The Way of Kings by Brandon Sanderson

The Way of Kings (The Stormlight Archive #1) by Brandon Sanderson

This was quite the introduction to The Stormlight Archive series. Most of this book was world building and at times it made parts a bit slower. But overall, there were amazing action scenes, gut-wrenching realizations, clever decisions, and such intriguing plots that I was hooked.

Here are some the aspects of this fantasy world;

Highstorms and Stormlight – Highstorms are magical and highly intense storms that create stormlight which is a form of energy everyone stores in gemstones to use in different ways.

Spren – little magical beings that come out due to certain situations or elements. For example, fearspren (when someone is scared) hover around that person. Or rotspren appear when food or wounds are rotting.

Shardblades and Shardplates – Armor that protects the wearer and gives him enhanced fighting capabilities. Both are nearly impossible to break and once a wearer bonds with these items, they can only be taken if that person willingly gives them up or dies.

Women vs Men – Women are taught to read and write as it is beneath men to do so. Men must have women on their councils or be married in order to receive and send any missives. Also, women are supposed to hide their left hands, their “safehand” and it is obscene for women to have it uncovered. High-born women have it hidden completely in a sleeve, and low-born women wear a glove so they can more easily work with both hands. I found many of the reactions to a women’s safehand to be quite amusing.

We are introduced to some main characters - Kaladin, Dalinar, Shallan, Szeth. My favorite POVs in this book were hands down Kaladin and Dalinar. This book was mostly focused on Kaladin’s story arc; giving us his past and how he starts to come back alive in certain ways after his past knocked him down. Some of his sections are heartbreaking and anxiety ridden and I needed to know what would happen with him as soon as possible. He is a slave given to a bridge crew which is supposed to equate to a quick death, however he seems to keep making it through the bridge runs. He is a natural born leader and as much as he wants to, he can’t stop himself from trying to save everyone around him in the war. We slowly learn his past and why he came to be a slave and see him fight with everything he has.

Dalinar is a highprince, the brother of the most recent King who was murdered by the Parshendis and now Uncle and advisor to the current King. Dalinar helped orchestrate the war against the Parshendis for revenge but is starting to regret his choice and is receiving visions about uniting the country in a different way. He struggles to get the other highprinces to listen to him with his differing morals, but he is seeing things in a different light and finding out more about their true past.

The sections of Shallan were mostly boring other than a few clever moments. Although it seemed interesting that she was planning on stealing something from her mentor, a lot of her sections felt a little flat. The ending made things a bit more exciting for her storyline, but I found myself less interested when I got to chapters of her POV. There is a still a lot of mystery surrounding Szeth’s background and what it really means to be “truthless” in his culture, but he had abilities with a Shardblade that seem unknown to everyone else. So I believe this added some foreshadowing for the rest of the series.

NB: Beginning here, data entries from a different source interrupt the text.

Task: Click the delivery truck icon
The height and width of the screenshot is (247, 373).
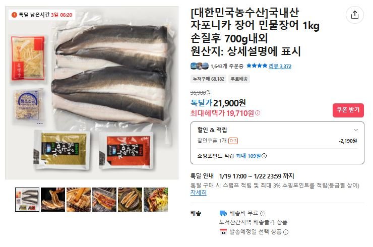Action: [x=223, y=213]
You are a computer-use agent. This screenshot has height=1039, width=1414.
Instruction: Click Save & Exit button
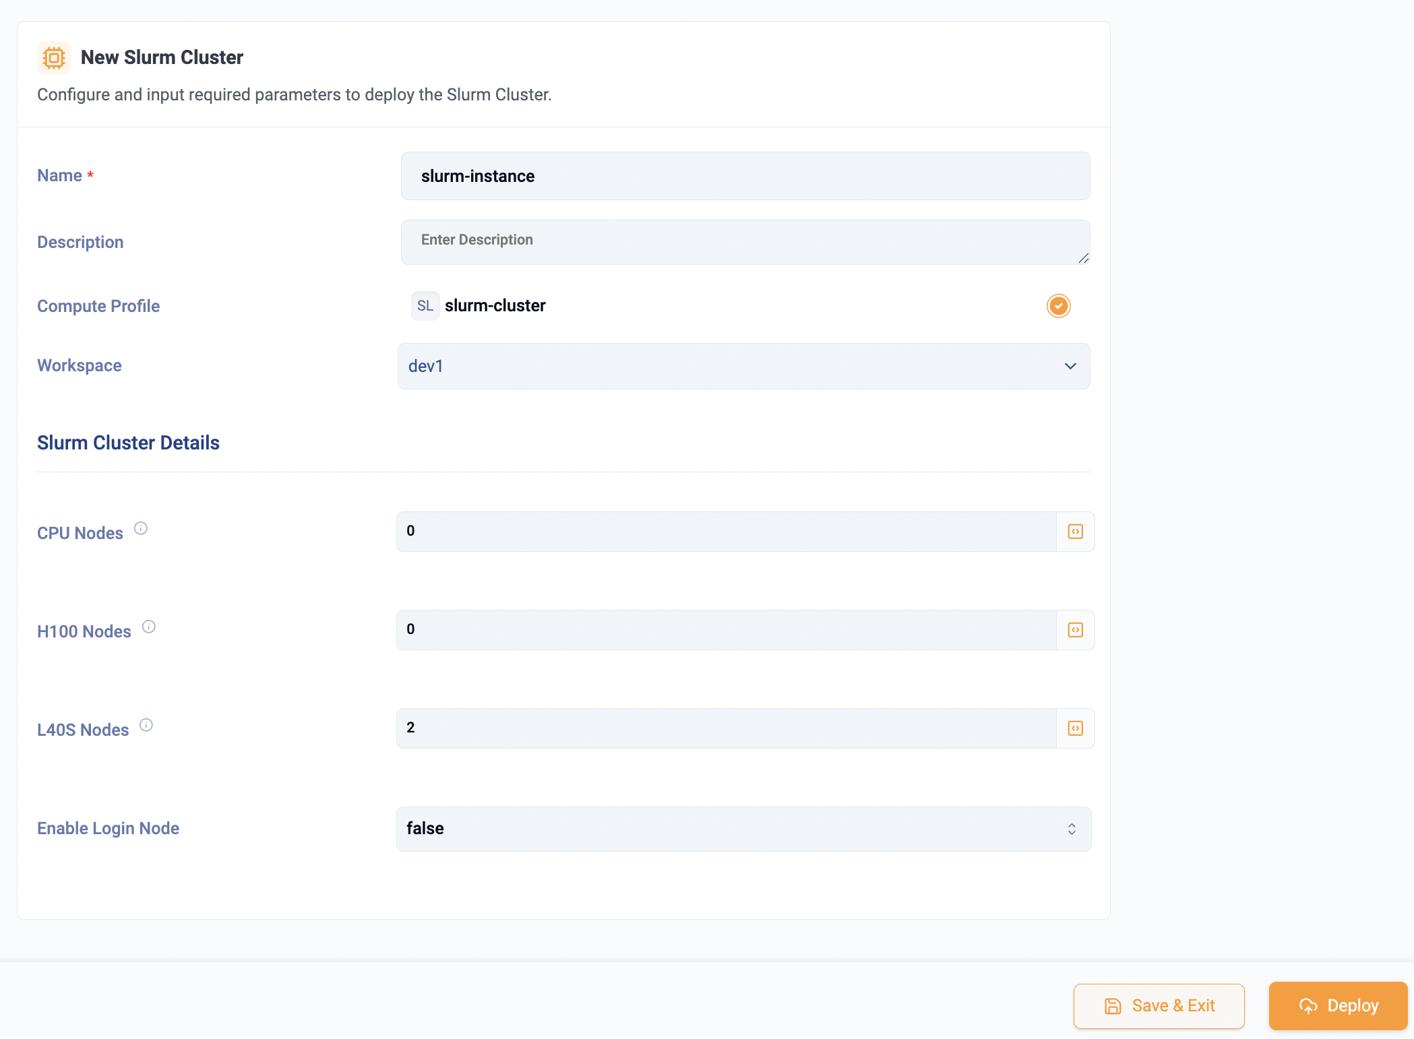1159,1006
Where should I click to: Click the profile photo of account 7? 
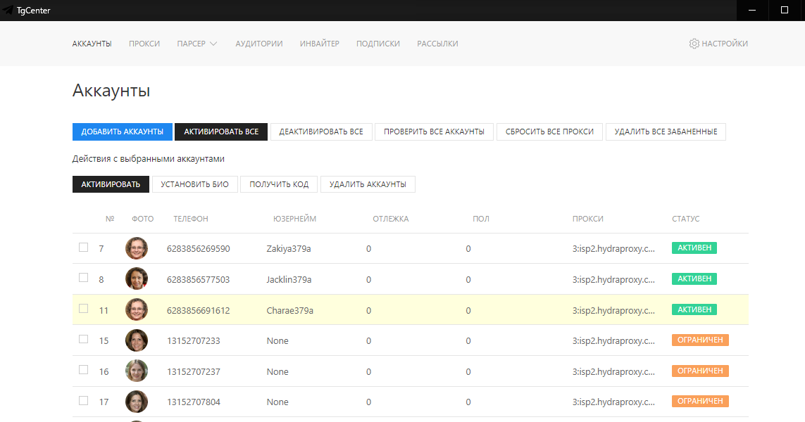137,248
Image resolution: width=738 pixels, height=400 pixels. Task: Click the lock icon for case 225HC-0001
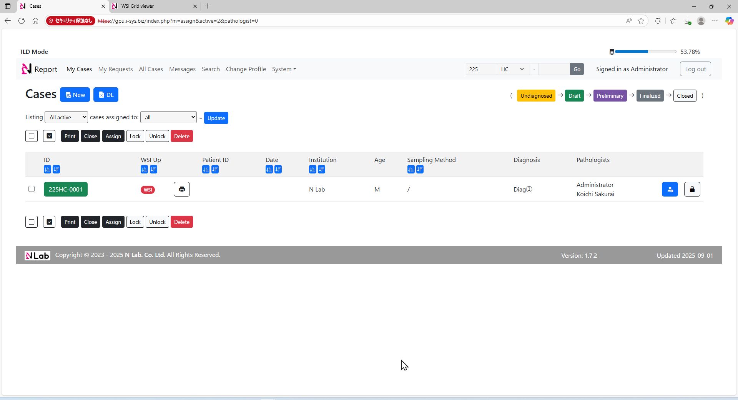point(692,189)
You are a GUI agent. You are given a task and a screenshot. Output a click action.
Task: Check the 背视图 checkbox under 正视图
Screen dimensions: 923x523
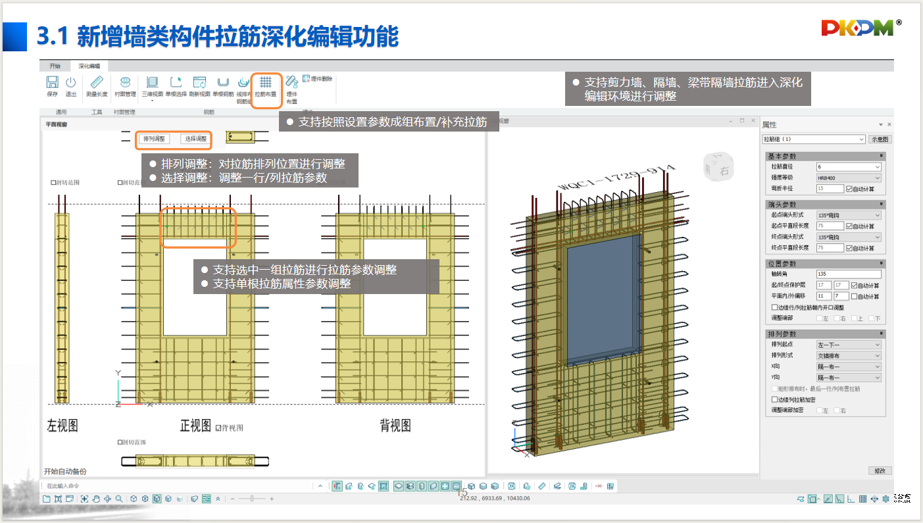[x=219, y=428]
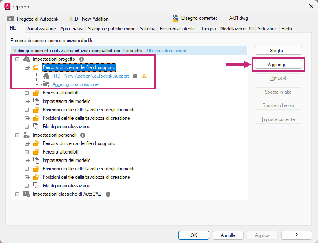Click the Sfoglia... button

click(278, 51)
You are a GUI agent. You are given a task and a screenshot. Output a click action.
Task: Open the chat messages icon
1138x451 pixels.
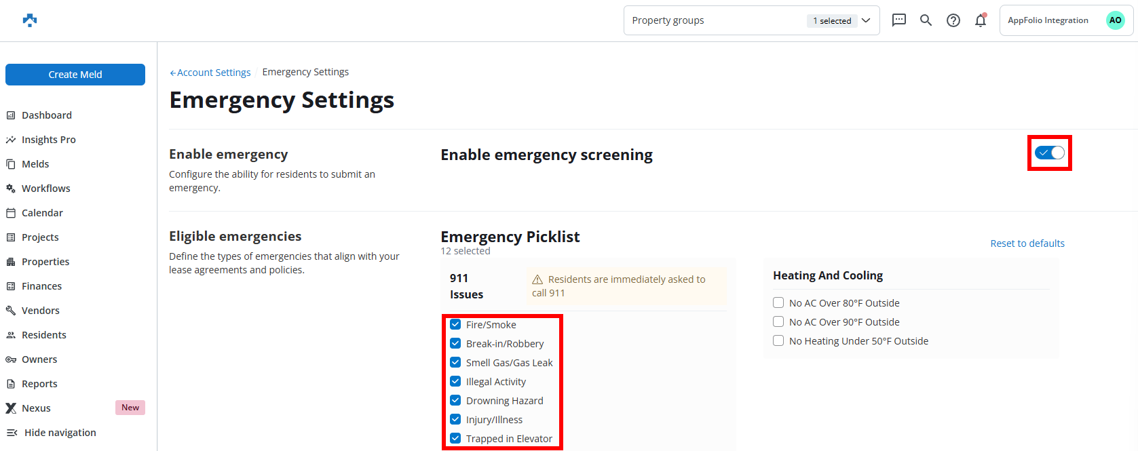[x=899, y=20]
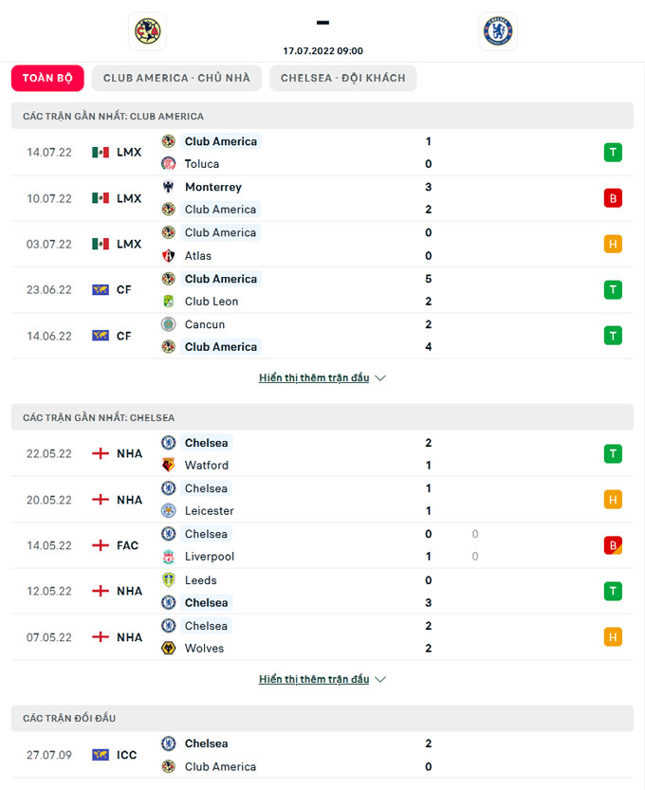Switch to Chelsea - Đội Khách tab
The width and height of the screenshot is (645, 790).
(x=343, y=78)
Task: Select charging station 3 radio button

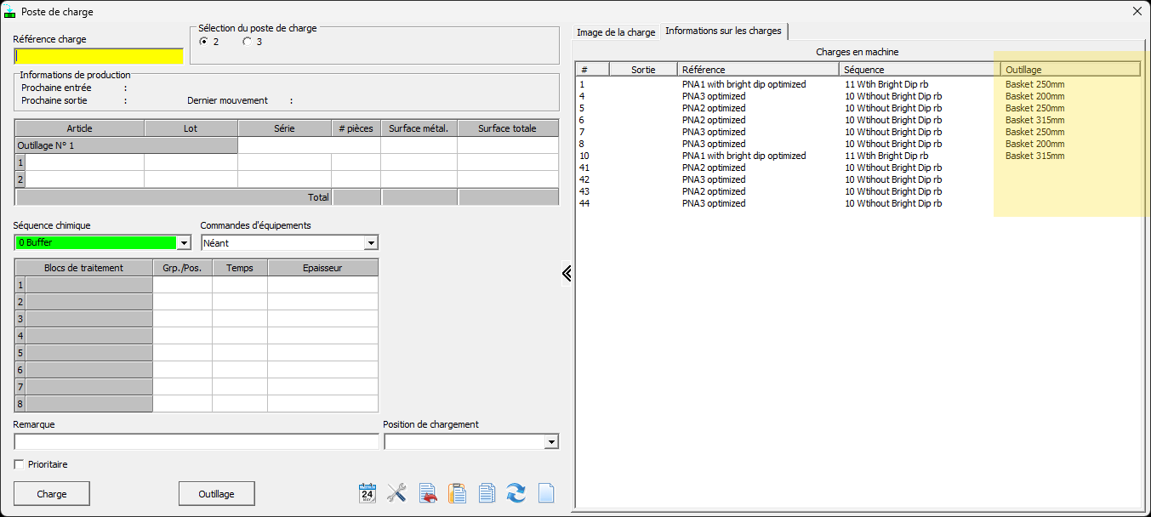Action: [247, 42]
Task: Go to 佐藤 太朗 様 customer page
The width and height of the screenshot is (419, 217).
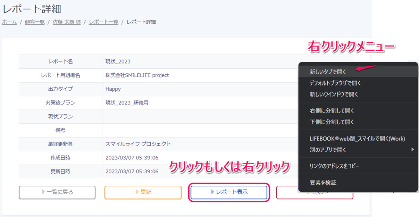Action: [x=67, y=22]
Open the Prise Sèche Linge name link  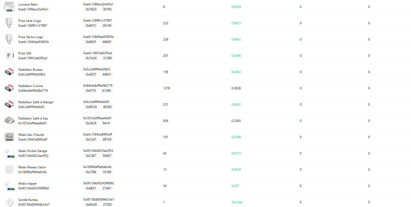[x=30, y=37]
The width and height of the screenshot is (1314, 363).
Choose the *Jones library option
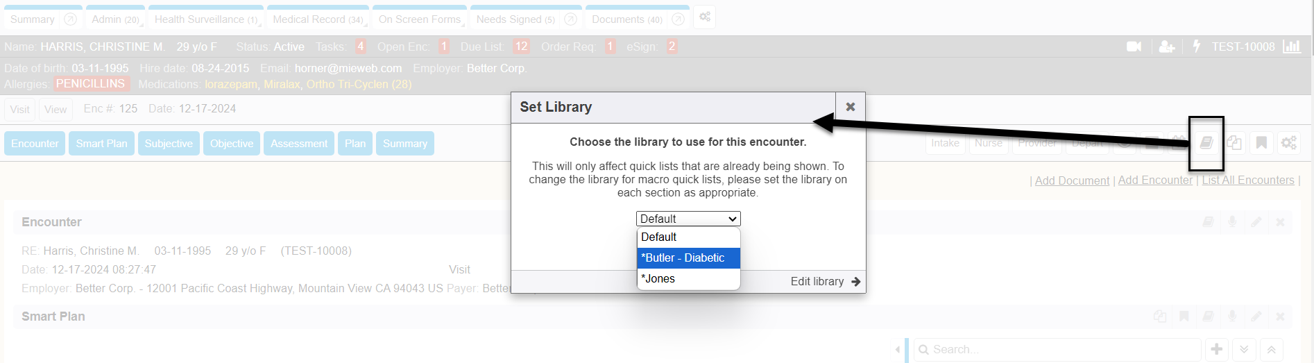[x=688, y=278]
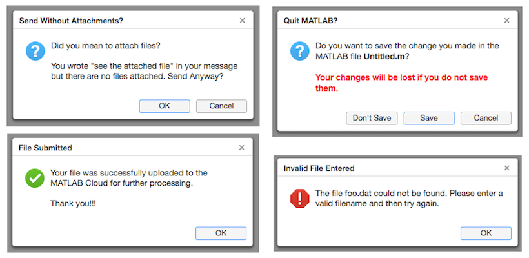Click the Quit MATLAB? title text
This screenshot has height=258, width=529.
[x=310, y=21]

Synopsis: It has been centuries since the fall of the ten consecrated orders known as the Knights Radiant, but their Shardblades and Shardplate remain: mystical swords and suits of armor that transform ordinary men into near-invincible warriors. Men trade kingdoms for Shardblades. Wars were fought for them, and won by them.

One such war rages on a ruined landscape called the Shattered Plains. There, Kaladin, who traded his medical apprenticeship for a spear to protect his little brother, has been reduced to slavery. In a war that makes no sense, where ten armies fight separately against a single foe, he struggles to save his men and to fathom the leaders who consider them expendable.

Brightlord Dalinar Kholin commands one of those other armies. Like his brother, the late king, he is fascinated by an ancient text called The Way of Kings. Troubled by over-powering visions of ancient times and the Knights Radiant, he has begun to doubt his own sanity.

Across the ocean, an untried young woman named Shallan seeks to train under an eminent scholar and notorious heretic, Dalinar's niece, Jasnah. Though she genuinely loves learning, Shallan's motives are less than pure. As she plans a daring theft, her research for Jasnah hints at secrets of the Knights Radiant and the true cause of the war.